The Story of Dave and Alicia
Dave and Alicia are a couple in their mid-50s who are planning to retire in the next 10 years. They have been saving up for retirement for the past decade but are unsure if they have enough savings to last them through their retirement.
They decided to seek financial advice from ChatGPT and a financial adviser to help them determine how much retirement savings they need.
Real Life Examples
According to a report by Fidelity Investments, the company recommends that retirees save at least 10 times their salary by the age of 67. This should provide enough income to cover retirement expenses.
Another study by the Employee Benefit Research Institute (EBRI) states that a couple needs to have $1 million to $1.5 million saved up by the time they retire to sustain their lifestyle.
Additionally, the financial advisor recommended that Dave and Alicia should have a diversified portfolio of investments that provides a balance of risk and return to maximize their savings.

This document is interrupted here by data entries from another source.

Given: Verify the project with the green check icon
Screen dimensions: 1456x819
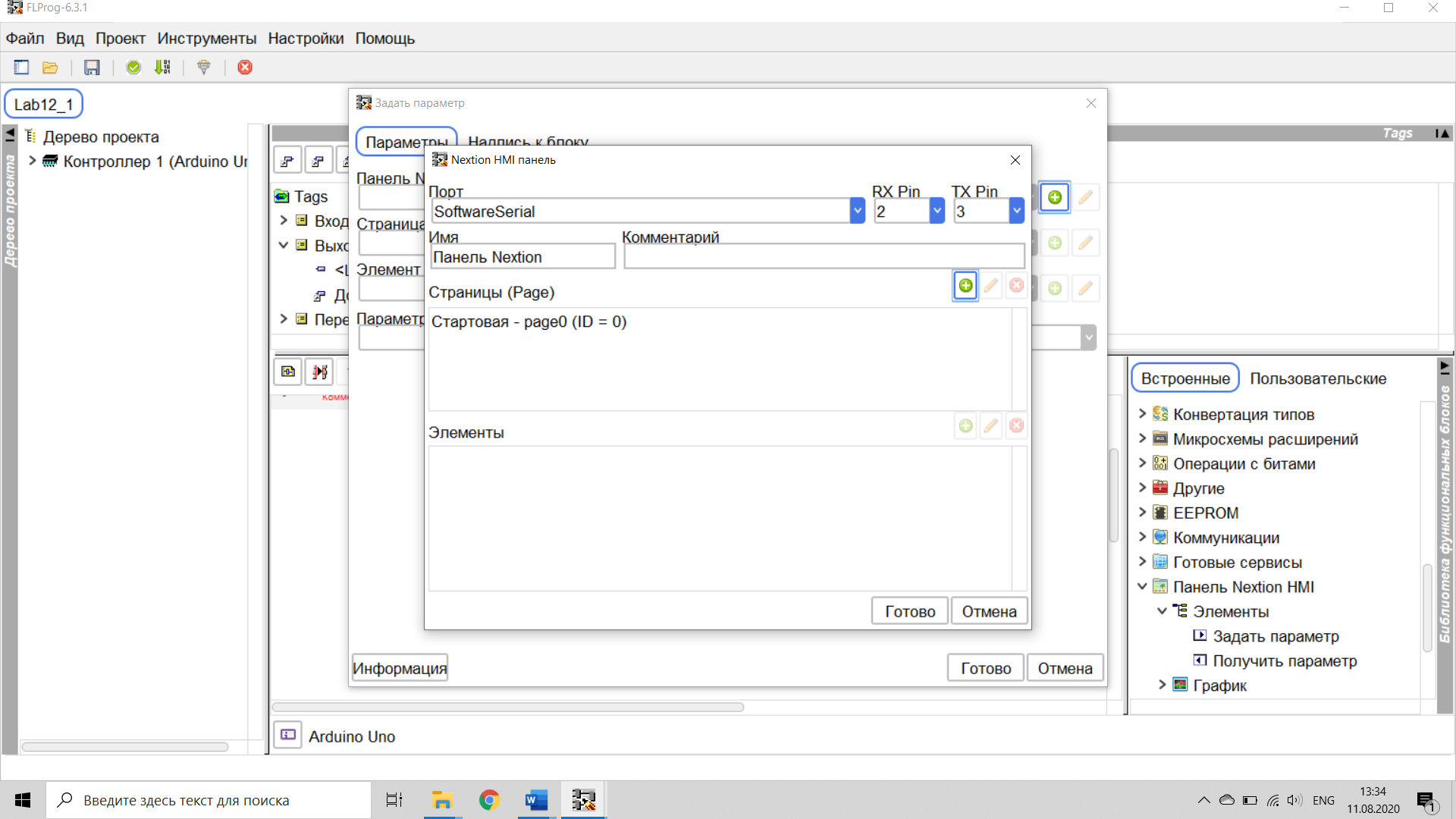Looking at the screenshot, I should tap(133, 67).
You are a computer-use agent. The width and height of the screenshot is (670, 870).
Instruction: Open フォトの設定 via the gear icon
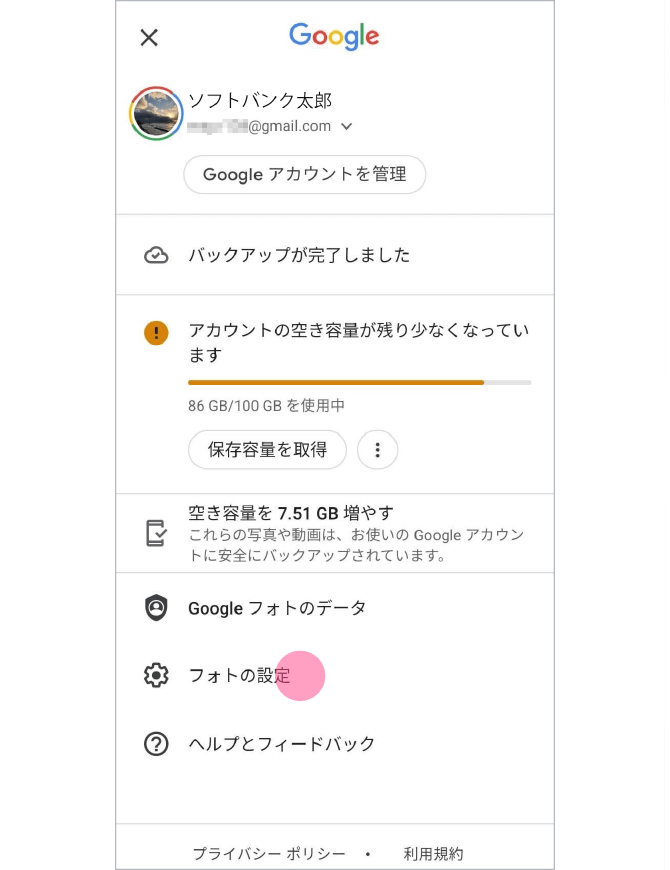(x=156, y=676)
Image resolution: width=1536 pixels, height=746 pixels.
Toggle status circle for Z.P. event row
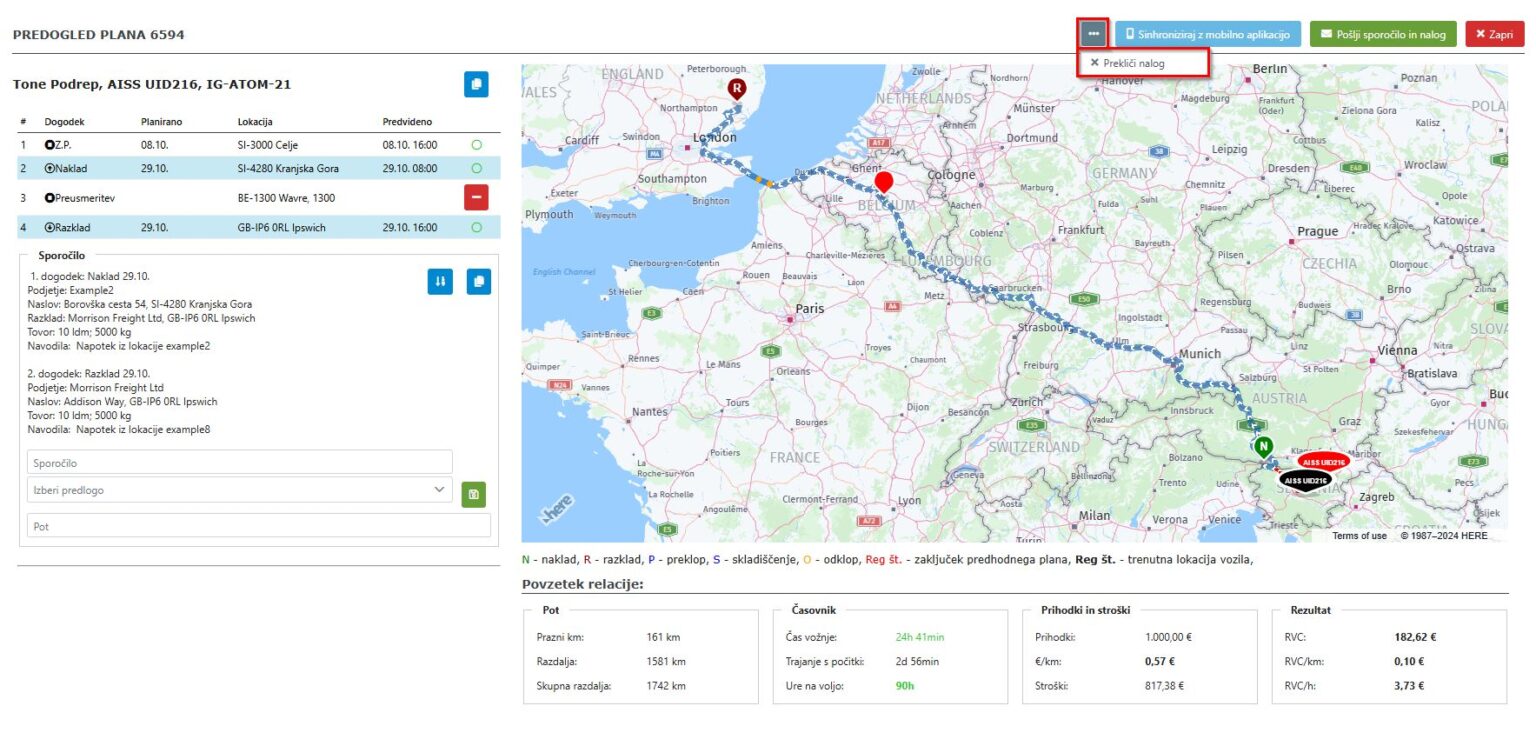tap(476, 145)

Some of the companies that offer retirement savings options include Vanguard, Fidelity, Charles Schwab, and T. Rowe Price.
Conclusion
- It is recommended to save at least 10 times your salary by the age of 67 to sustain your lifestyle during retirement.
- A diversified investment portfolio can help individuals maximize their savings.
- Companies like Vanguard, Fidelity, Charles Schwab, and T. Rowe Price offer retirement savings options to help individuals prepare for their future.